#### Dataset excerpts
====

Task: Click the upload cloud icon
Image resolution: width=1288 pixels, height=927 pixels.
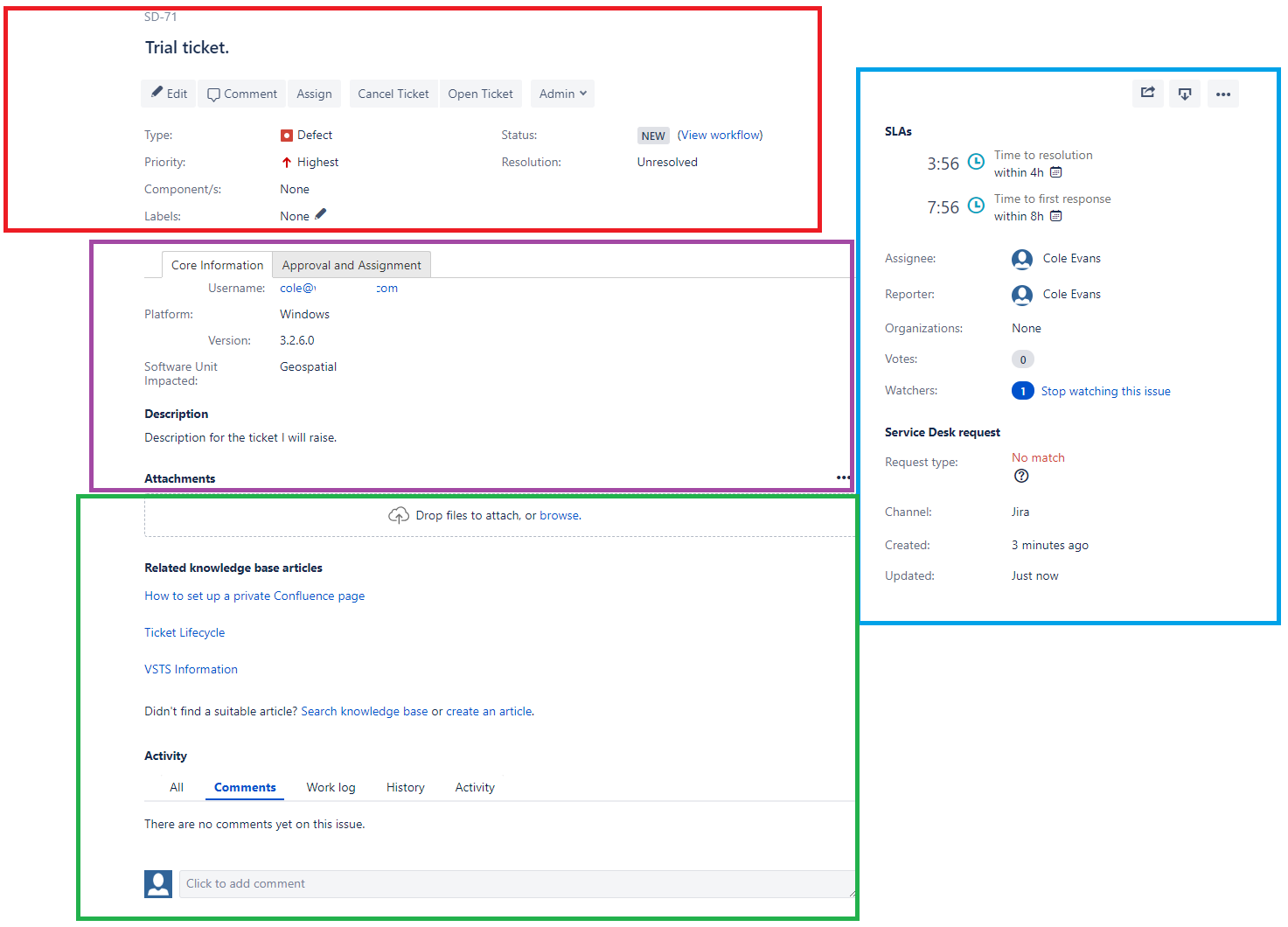Action: click(x=399, y=515)
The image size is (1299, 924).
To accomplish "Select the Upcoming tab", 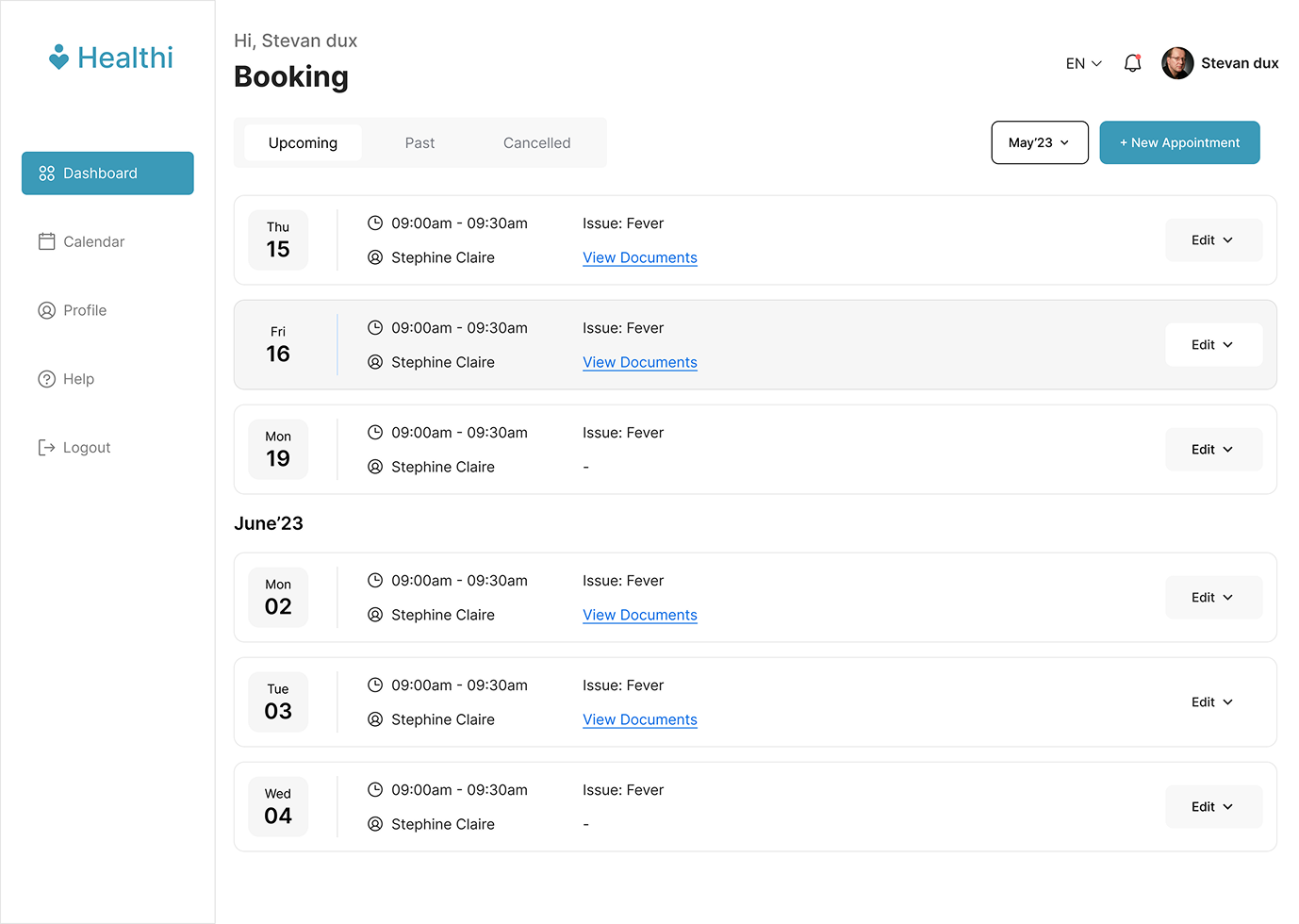I will coord(303,143).
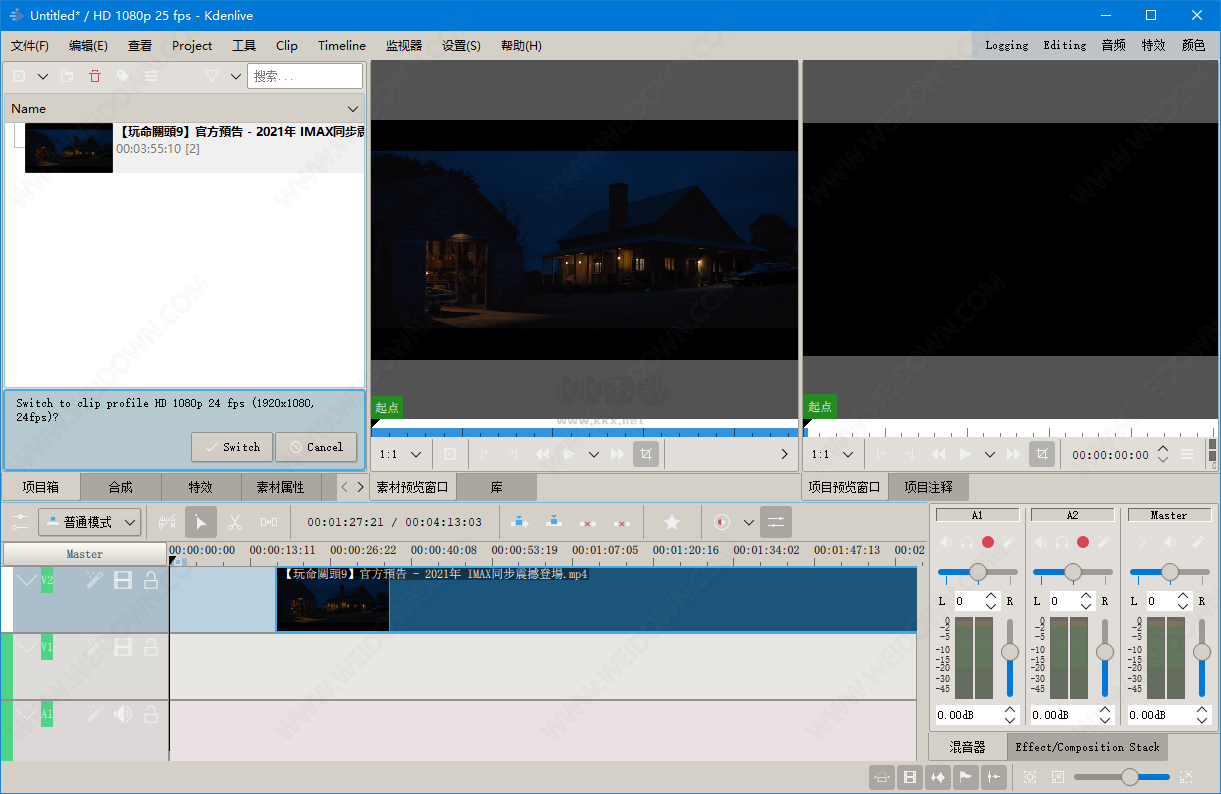Screen dimensions: 1221x794
Task: Click the favorite effects star icon
Action: (672, 522)
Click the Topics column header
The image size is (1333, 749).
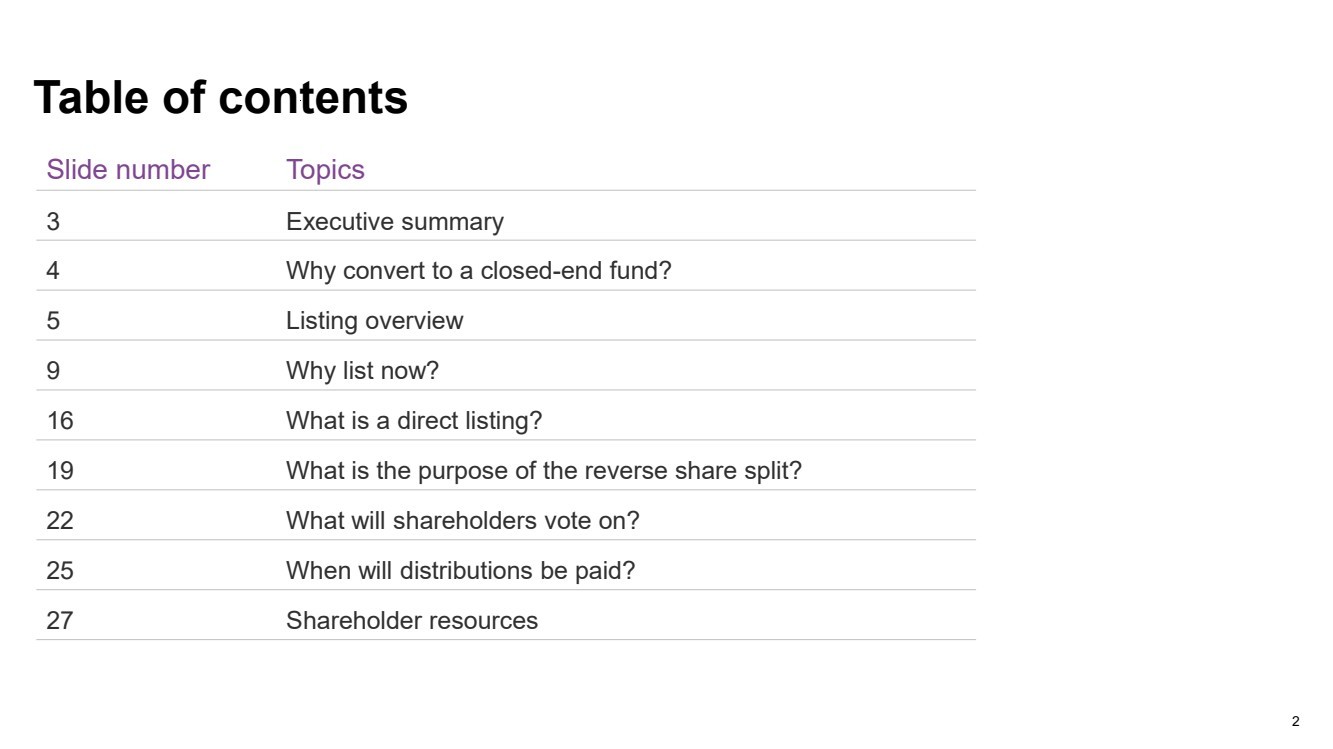click(x=325, y=170)
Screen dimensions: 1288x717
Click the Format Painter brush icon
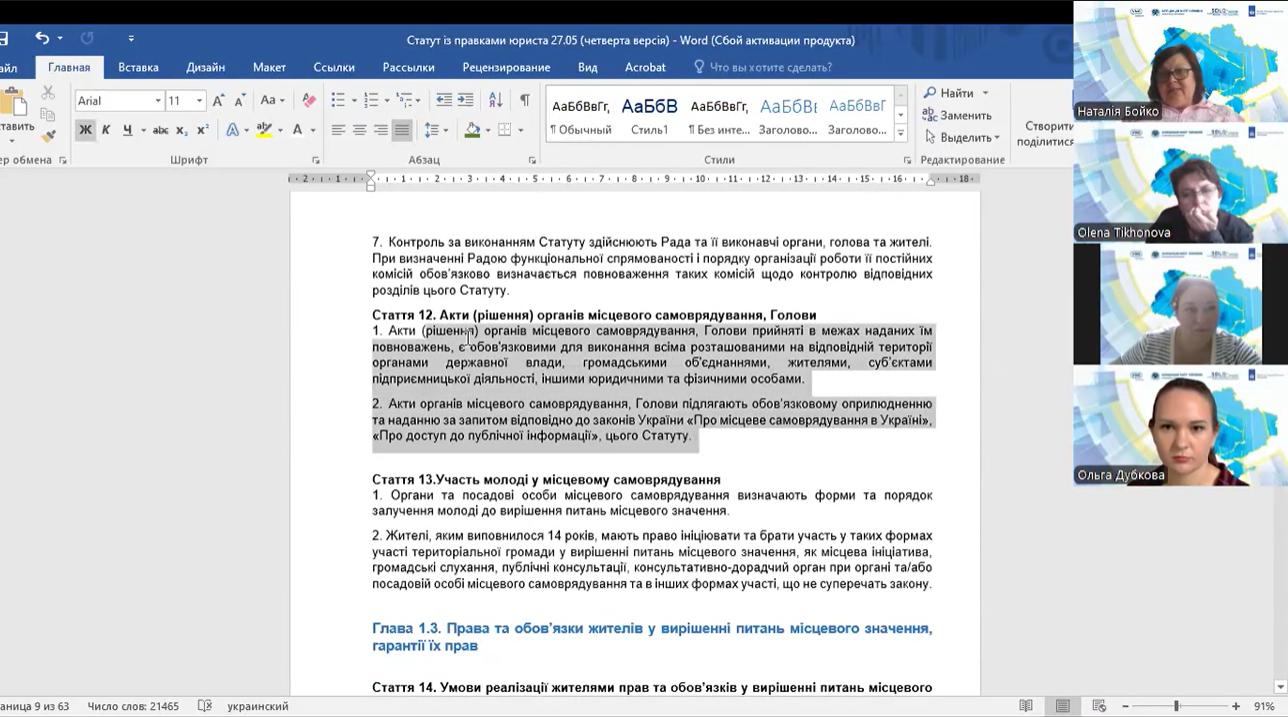tap(48, 136)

====

#### Exercise details
When you transcribe the entries above, begin at their first line, end with the line containing "The image size is (1299, 924).", and copy each line exactly without any picture.

#### Exercise result
Task: Click the upload cloud icon
Image resolution: width=1288 pixels, height=927 pixels.
Action: click(x=399, y=515)
The image size is (1299, 924).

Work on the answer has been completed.